Well, I meant more realizing when computations are done uniformly
across all the EU's and then storing the result in only 1 register
instead of 8 or 16 to save register pressure. I'm not sure if that's
what you were thinking of.

>
>> I think Periera's puzzle-solving allocator
>> (http://compilers.cs.ucla.edu/fernando/publications/papers/PhdDiss.pdf)
>> handles the case where the register classes are aligned, so if we make
>> SIMD16 registers aligned like we currently do it might work. It's
>> definitely a difficult problem though, and it'll take a lot of work to
>> solve.
>
> Thanks for the link. I'll give it a look.
> --Jason
>>
>> >
>> >>
>> >> breaks some nice properties of SSA register allocation.
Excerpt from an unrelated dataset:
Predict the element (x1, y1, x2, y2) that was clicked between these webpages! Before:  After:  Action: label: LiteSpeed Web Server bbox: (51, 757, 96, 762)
Then, we could
>> >> have a simple heuristic to allocate the source of an fb write as high
>> >> as possible, or just allocate all load_payload instructions as high as
>> >> possible.
>> >
>> >
>> > I've actually been thinking about the register allocation problem quite
>> > a
>> > bit lately.  One of the things I've got on my todo list is to do some
>> > research and figure out if we can be doing it better.  There may be a
>> > better
>> > way to handle the multiple sizes problem than we're doing currently.
>> > Unfortunately, I can't really say much now because I haven't dug into it
>> > very far yet.